Ungewohntes in St. Blasii

Die „9.Nacht der Kirchen“ in Nordhausen ist vorüber und je nach Teilnahme an dem ausgesprochen umfangreichen Programm mag einiges schon wieder verblasst sein, anderes zum Nachdenken angeregt haben. Und schließlich gab es auch Programm-Angebote, die ob ihrer Darbietungen beeindruckten oder auch überraschten.

Meine Teilnahme beschränkte sich eigentlich aus physischen Gründen nur auf ein Angebot, von dem mich freute, dass es so relativ früh geboten wurde: „Lieder über die Liebe“ in der Kirche St. Blasii. Nun sind derartige musikalische Angebote in einer Kirche ja längst nicht mehr ungewöhnlich, die Konfessionen und Glaubensgemeinschaften haben sich in ihren Andachtstätten geöffnet, und tragen inzwischen dem Trend der Zeit und den Ansprüchen der jüngeren Generationen Rechnung.
Was mich am Programm in der Blasii-Kirche neugierig machte war also weniger das Liedangebot selbst, als die Interpretation durch den Chor der Nordhäuser Kantorei unter der Leitung von Kantor Michael Kremzow. Denn Lieder dieses Genres hat man von diesem Chor meines Wissens noch nie gehört.
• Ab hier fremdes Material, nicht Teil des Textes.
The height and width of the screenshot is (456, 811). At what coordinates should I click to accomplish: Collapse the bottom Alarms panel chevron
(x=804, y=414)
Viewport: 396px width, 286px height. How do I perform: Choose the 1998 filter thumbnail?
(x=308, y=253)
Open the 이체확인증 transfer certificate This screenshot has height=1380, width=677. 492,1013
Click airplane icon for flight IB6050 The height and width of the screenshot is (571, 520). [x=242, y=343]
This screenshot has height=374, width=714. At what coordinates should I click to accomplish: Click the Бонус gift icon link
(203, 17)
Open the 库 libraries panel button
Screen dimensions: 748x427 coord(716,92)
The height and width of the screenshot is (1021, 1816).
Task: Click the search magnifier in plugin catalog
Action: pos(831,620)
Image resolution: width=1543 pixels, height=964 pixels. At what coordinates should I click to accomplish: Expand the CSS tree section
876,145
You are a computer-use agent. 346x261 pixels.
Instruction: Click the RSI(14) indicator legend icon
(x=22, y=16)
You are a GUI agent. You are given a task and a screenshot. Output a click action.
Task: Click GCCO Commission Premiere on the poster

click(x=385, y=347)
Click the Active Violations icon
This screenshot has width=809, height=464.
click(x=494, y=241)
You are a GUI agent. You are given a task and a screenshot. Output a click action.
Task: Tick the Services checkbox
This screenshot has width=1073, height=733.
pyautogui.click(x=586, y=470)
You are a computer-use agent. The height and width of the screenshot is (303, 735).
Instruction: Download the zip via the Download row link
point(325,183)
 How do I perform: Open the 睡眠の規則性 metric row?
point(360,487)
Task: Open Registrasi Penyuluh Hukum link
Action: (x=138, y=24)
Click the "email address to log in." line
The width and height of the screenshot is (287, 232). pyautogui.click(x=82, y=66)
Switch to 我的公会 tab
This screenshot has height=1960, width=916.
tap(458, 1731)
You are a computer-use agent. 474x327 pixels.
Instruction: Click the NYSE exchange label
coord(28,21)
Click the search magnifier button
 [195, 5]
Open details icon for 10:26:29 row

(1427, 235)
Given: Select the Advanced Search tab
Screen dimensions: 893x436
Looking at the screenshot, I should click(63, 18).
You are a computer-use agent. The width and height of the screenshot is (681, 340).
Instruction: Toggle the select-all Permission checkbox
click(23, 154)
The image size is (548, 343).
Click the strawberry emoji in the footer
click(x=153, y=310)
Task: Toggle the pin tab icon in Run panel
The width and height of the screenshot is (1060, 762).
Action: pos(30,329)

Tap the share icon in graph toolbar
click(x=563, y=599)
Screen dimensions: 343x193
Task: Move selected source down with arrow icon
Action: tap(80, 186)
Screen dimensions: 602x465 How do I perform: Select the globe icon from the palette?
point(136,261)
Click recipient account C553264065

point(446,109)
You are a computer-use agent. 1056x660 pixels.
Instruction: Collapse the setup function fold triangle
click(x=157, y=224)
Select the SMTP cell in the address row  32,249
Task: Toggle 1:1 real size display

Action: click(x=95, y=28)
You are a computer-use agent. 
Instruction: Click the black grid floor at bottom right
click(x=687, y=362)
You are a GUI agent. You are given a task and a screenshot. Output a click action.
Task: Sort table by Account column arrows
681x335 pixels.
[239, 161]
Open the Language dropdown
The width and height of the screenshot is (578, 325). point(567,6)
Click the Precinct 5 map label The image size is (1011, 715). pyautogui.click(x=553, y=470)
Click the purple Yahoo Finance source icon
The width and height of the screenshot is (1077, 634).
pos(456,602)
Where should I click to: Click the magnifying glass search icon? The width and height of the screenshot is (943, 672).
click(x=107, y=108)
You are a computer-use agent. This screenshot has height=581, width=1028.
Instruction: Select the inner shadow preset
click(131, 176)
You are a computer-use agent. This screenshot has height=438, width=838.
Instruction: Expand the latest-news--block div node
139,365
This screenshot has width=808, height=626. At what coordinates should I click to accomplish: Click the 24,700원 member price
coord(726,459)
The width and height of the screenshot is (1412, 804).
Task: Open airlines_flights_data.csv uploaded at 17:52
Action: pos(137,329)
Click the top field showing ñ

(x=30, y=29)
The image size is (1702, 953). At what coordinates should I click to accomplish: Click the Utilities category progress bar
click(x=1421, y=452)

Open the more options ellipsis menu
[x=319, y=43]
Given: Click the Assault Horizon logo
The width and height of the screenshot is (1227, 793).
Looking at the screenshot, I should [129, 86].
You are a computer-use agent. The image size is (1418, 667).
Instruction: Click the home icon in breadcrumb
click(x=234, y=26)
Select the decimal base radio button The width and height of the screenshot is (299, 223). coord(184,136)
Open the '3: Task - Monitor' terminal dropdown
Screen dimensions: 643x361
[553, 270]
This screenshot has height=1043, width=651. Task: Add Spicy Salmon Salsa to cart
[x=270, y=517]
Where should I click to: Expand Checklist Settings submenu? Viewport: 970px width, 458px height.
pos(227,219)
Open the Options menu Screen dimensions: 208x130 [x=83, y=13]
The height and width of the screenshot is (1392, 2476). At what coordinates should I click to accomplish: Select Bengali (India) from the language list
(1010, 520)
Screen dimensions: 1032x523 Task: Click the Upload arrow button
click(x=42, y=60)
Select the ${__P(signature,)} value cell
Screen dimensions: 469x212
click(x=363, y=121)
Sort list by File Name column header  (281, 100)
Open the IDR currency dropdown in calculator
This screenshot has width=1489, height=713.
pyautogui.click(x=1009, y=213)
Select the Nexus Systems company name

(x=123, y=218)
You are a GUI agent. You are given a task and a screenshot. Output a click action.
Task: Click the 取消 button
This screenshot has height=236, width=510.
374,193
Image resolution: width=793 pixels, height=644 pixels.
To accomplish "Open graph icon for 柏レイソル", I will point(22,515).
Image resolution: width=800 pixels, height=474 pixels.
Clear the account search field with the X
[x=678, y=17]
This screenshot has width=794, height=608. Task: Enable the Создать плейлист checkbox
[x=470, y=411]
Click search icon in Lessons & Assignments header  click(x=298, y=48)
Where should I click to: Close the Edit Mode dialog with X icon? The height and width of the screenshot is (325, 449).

Und ich nehme vorweg: auch das war eine hervorragend, einstudierte und dargebotene musikalische Leistung, zu der nicht nur die Lieder selbst gehörten – am Klavier ausgezeichnet begleitet von Kuniko Kobayashi – sondern auch die Textvorträge und Überleitungen durch die Moderatorin Viola Kremzow, sonst als Altistin im Ensemble der Kantorei bekannt, und Frau des Kantors Michael Kremzow. Das ist hier deshalb von besonderer Bedeutung, weil die Moderatorin gleich eingangs daran erinnerte, dass ja an diesem Samstag der „Internationale Tag des Kusses“ war. Und ihre Ausführungen dazu den Kantor spontan veranlassten, sein Dirigentenpodest zu verlassen, um seine Frau demonstrativ unter dem Beifall des Publikums zu küssen.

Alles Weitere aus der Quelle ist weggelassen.